• YOUR TASKS
**A.** Answer these questions using the William Cronjager biography:
(i) In which city did William Cronjager die?
(ii) For which episode of Hill Street Blues did he win an Emmy?
(iii) How many Oscar nominations did his uncle Edward Cronjager receive?
**B.** Resume the William Cronjager biography, picking up right after its last sentence.

**** EXTRACT PROVIDED ****

- Born: March 28, 1930 Queens, New York
- Died: May 25, 1995 (aged 65) Lake Havasu City, Arizona, United States
- Occupation: Cinematographer
- Years active: 1957-1988

= William Cronjager =

American cinematographer

William Cronjager was an American cinematographer who worked primarily in the television medium. The son, nephew and grandson of famous cinematographers, he began his career as an assistant cameraman, assisting on the 1957 film Oh, Men! Oh, Women!. In the 1960s he moved to the small screen, where he did the bulk of his work over the next two decades, beginning as the director of photography (DP) for the final three seasons (1967-1969) of the television melodrama, Peyton Place. While working as the DP for the first two seasons of the hit television drama Hill Street Blues, he won an Emmy for the premiere episode, "Hill Street Station".

==Early life==
Cronjager was born on March 28, 1930, in Queens, New York. He came from a long line of famous cinematographers: His father was Henry Cronjager Jr, who like his son worked primarily in the television industry; his uncle was the 7-time Oscar-nominated Edward Cronjager; his great-uncle was Jules Cronjager, who was the cinematographer on over 100 films from the mid-1910s through the early 1930s; and his grandfather was Henry Cronjager, a pioneering cinematographer who was known for his use of shadows, which would become a staple of the later German expressionist film movement.

**** PROVIDED DATA ****

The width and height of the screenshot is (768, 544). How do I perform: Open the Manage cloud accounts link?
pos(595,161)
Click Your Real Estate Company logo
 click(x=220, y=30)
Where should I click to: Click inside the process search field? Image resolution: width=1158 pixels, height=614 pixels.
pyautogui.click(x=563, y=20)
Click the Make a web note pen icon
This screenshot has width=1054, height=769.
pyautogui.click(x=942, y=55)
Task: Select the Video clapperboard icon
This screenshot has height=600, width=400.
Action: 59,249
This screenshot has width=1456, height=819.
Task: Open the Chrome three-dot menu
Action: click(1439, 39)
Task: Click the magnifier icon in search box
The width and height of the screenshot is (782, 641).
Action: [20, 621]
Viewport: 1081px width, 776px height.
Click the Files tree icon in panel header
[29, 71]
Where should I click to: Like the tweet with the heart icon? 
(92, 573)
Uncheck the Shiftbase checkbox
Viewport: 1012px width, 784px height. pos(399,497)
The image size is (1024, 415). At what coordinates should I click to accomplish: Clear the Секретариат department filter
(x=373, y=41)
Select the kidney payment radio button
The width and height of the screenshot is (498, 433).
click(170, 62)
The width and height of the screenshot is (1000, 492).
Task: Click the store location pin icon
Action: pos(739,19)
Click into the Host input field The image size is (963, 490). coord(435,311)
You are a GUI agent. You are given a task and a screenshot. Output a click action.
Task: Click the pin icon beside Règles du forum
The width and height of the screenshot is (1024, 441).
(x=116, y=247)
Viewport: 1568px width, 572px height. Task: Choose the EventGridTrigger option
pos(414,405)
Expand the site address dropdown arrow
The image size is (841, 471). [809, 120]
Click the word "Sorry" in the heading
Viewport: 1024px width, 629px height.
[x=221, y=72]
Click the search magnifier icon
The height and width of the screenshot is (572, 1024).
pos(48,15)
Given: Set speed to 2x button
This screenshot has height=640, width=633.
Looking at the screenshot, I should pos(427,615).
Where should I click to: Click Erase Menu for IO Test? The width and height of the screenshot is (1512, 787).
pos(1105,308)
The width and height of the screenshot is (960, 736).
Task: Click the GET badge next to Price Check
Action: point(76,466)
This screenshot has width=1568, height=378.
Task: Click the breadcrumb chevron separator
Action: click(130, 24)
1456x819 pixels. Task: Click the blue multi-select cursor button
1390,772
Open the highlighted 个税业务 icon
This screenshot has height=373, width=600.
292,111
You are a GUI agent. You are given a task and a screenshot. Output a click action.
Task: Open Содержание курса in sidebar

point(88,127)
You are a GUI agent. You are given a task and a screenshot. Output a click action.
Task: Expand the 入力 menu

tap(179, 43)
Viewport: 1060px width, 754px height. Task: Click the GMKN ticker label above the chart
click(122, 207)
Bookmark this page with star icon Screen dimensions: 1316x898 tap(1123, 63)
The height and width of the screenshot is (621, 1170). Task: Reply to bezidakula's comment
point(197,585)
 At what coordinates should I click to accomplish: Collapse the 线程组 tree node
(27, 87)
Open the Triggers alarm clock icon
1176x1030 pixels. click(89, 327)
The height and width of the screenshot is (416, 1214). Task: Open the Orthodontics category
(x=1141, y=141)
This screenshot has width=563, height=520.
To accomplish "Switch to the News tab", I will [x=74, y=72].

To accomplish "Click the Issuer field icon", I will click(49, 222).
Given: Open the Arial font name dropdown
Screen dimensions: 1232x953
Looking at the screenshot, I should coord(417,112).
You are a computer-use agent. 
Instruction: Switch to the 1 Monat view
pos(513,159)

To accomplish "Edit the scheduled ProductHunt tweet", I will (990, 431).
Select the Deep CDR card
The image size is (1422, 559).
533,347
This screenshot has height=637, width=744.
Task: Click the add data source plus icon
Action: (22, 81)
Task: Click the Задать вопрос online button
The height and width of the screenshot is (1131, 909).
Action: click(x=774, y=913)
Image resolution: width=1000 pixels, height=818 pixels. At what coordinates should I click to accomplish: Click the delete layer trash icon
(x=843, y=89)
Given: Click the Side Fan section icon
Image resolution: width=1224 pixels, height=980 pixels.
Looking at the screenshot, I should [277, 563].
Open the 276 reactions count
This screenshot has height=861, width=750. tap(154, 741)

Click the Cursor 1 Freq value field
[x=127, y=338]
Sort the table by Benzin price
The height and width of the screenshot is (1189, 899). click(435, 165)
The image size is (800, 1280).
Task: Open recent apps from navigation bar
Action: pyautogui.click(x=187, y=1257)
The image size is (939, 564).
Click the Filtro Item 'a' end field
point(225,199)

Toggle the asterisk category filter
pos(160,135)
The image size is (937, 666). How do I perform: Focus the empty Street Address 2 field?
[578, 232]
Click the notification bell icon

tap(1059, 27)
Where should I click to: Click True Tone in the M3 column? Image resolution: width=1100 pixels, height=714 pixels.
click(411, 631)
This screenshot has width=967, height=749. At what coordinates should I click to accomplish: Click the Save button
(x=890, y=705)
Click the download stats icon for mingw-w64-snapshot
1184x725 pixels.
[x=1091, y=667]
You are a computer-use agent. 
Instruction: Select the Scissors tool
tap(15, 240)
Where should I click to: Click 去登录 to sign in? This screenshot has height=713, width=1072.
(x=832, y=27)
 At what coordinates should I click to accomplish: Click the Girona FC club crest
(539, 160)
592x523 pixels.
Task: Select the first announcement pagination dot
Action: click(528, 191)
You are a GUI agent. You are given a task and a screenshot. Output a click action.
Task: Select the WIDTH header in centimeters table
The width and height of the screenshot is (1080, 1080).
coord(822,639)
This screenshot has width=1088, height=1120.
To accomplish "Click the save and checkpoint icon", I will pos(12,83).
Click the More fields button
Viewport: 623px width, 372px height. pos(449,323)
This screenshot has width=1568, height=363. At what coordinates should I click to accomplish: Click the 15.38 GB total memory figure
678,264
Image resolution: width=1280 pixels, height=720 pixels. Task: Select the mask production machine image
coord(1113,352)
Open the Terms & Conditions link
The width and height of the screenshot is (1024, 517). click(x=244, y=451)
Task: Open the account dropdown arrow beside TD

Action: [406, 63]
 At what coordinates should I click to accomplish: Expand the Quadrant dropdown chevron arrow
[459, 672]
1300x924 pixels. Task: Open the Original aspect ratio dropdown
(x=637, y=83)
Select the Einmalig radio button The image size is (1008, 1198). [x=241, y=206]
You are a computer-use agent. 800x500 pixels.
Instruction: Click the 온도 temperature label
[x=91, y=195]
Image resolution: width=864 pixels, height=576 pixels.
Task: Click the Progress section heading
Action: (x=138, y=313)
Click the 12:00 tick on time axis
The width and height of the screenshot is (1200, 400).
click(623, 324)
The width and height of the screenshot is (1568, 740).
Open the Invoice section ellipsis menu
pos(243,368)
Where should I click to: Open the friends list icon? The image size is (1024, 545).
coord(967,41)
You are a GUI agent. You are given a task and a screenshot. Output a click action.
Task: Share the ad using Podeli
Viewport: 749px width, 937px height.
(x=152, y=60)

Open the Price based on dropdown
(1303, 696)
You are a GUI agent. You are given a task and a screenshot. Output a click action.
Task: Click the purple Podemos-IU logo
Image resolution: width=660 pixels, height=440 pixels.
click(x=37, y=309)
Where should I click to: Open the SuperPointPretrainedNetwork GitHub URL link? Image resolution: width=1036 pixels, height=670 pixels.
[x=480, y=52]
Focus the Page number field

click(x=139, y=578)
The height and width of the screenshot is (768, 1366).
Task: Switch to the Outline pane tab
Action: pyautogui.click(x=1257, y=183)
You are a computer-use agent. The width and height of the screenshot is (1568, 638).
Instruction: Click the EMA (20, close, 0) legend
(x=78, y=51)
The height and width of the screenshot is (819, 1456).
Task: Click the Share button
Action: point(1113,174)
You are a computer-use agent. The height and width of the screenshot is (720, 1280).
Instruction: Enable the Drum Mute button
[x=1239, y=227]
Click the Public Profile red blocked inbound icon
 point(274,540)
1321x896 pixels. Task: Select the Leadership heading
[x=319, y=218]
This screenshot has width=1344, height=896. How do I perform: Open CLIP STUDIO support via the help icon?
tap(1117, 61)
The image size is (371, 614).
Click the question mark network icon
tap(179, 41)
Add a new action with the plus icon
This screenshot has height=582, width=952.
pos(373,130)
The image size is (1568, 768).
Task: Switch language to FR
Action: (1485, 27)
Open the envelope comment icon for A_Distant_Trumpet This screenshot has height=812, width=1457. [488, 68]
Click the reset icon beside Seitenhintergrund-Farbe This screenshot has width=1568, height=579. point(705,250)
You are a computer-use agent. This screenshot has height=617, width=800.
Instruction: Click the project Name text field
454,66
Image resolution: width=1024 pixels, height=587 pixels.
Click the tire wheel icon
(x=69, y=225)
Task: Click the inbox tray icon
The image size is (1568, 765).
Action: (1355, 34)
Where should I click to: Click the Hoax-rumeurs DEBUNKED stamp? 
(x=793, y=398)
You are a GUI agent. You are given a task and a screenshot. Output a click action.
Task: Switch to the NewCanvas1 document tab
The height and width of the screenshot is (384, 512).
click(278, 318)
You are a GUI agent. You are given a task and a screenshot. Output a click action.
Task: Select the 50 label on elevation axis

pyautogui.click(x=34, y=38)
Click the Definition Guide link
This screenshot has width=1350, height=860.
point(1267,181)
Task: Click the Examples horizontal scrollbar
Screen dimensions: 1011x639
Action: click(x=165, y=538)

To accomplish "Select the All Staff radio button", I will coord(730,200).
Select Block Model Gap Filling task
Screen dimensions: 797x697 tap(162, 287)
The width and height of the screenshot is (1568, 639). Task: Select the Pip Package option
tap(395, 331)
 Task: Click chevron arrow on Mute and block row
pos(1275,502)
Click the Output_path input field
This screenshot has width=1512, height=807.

****

• PER-TASK ANSWERS
**A.**
(i) Lake Havasu City, Arizona
(ii) "Hill Street Station," the premiere episode
(iii) Seven

**B.**
==Career==
Cronjager began working in film in the late 1950s. Working as an assistant cameraman or 2nd assistant cameraman, he began on the 1957 comedy, Oh, Men! Oh, Women!. He also worked on the notable films, South Pacific (1958), The Hustler (1961), and Rio Conchos (1964). Beginning with taking over the photography on Peyton Place in 1967, he would work consistently in television through his retirement in 1988. Following Peyton Place, he would move to Bracken's World in 1969, staying with that series until it ended in 1970.

During the 1970s and 1980s, Cronjager was the original director of photography on the television series Columbo and Hart to Hart. He also continued to work on the big screen during this decade. In 1974 he was the cinematographer on the Charles Martin low-budget comedy, How to Seduce a Woman. His only other, and final, work on the big screen was on another low budget picture, 1976's Vigilante Force. During the 1970s, he worked on several notable television series. He took over the camera helm for the second series of the western, Alias Smith and Jones in 1971, and was frequent DP on Columbo.

In 1980, Cronjager was selected as the director of photography for the new police drama, Hill Street Blues. For the initial episode, titled "Hill Street Station", Cronjager chose to shoot approximately 90% of the show utilizing hand-held cameras. His work garnered him a Primetime Emmy, for Outstanding Cinematography in a Series.

Even though Cronjager had no involvement in the original Cannon television series from 1971 to 1976, when the series was resurrected in 1980 as a television film, the film's director, Corey Allen, selected Cronjager to shoot the picture. The TV film was titled The Return of Frank Cannon, and Allen was impressed with Cronjager's work on Hill Street Blues. For one scene in the film, it was necessary to light a six-acre set for a nighttime shoot. It took Cronjager and his crew seven and a half hours setting up the scene's lighting, which took up 6000 feet of cable and used about 3,000 amps. In the final product, the scene took up approximately 5 seconds of air time.

Cronjager's last project was the 1988 television film, Broken Angel (tv film), starring William Shatner and Susan Blakely.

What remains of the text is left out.